Levi Scott (Dickinson Chronicles)

Scholarship
John Osborne and James W. Gerencser, eds., “Levi Scott,” Dickinson Chronicles, http://chronicles.dickinson.edu/encyclo/s/ed_scottL.htm.
Levi Scott was born on October 11, 1802 in Newcastle County, Delaware near Odessa. Little is known of his early life and education except that he was converted to the Methodist faith on October 16, 1822 at Fieldboro, Delaware and began to study in the church. He was appointed officially as a preacher and joined the Philadelphia Conference in April 1826.  He served in various circuits and parishes in the region and was appointed as an elder of the Methodist Episcopal Church in 1834.

After having served as a trustee of Dickinson College in Carlisle, Pennsylvania on behalf of the Methodist Conference between 1839 and 1841, Scott became the principal of Dickinson's Grammar School in 1840. During this time, the Grammar School was viewed as a preparatory division for admittance to Dickinson College, offering instruction to between forty and fifty students each year. He resigned from this position in 1843 and returned to his work with the church, although he maintained his contacts with the College and later rejoined its board.

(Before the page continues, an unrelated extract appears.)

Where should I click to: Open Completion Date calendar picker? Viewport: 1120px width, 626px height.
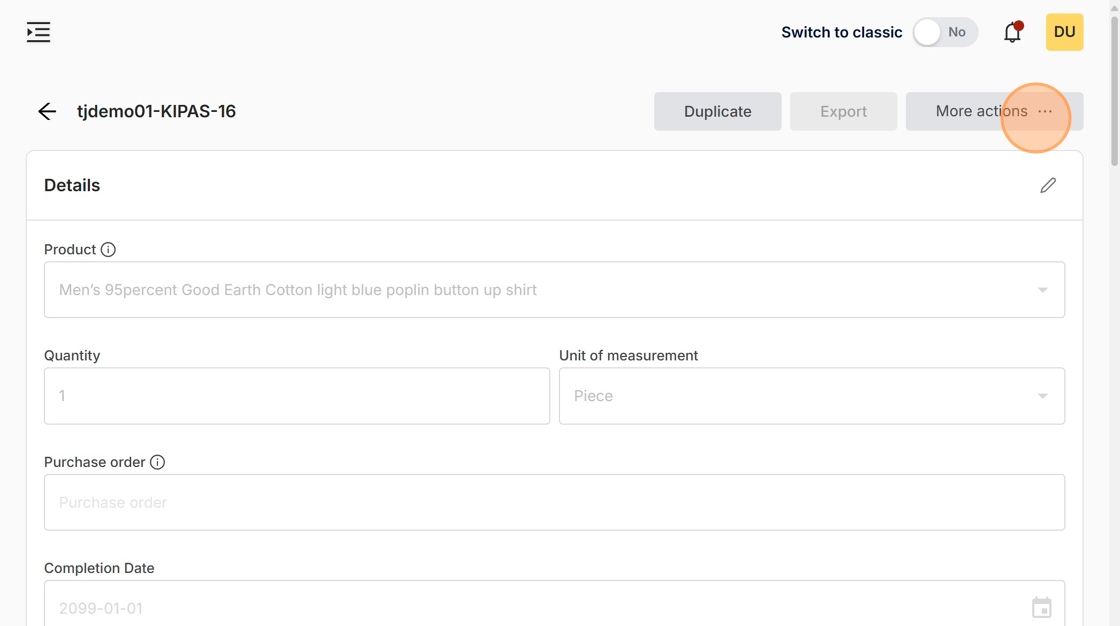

Soon after leaving Dickinson, as a delegate to the 1844 national conference along with Dickinson College President John Price Durbin, he voted with the North in the great debate that split the Methodist Church over slavery.  By then he was also on the Board of Managers for the Pennsylvania Colonization Society and was prominent in the lively debates over the return of slaves to Africa.  He visited Liberia over a series of months and wrote a glowing prospectus for its potential.

He was elected and ordained as a bishop in Boston in 1852, the first person from Delaware so honored.  His work was untiring and influential in many parts of the church.  He set up the Wyoming Conference in 1852 and presided over the first Conference held in Nebraska, at Omaha, in April 1859. During the Civil War, he set up the Washington M. E. Conference, with the express aim of attracting African Americans and their churches.  In December 1866, these churches were strong enough to contemplate a seminary and Bishop Scott called and chaired a meeting that would found the institution that would eventually become Morgan State University in Baltimore, Maryland.

Bishop Scott returned to build a home in Odessa, Delaware after was named to the episcopate.  From there he was able to serve Dickinson College as an influential trustee from 1858 until his death. He was married. Despite being plagued with ill health most of his life, Scott was remarkably active. Levi Scott died in Odessa, Delaware on July 13, 1882 and was buried in the Union Methodist Church graveyard there. He was eighty-nine years old.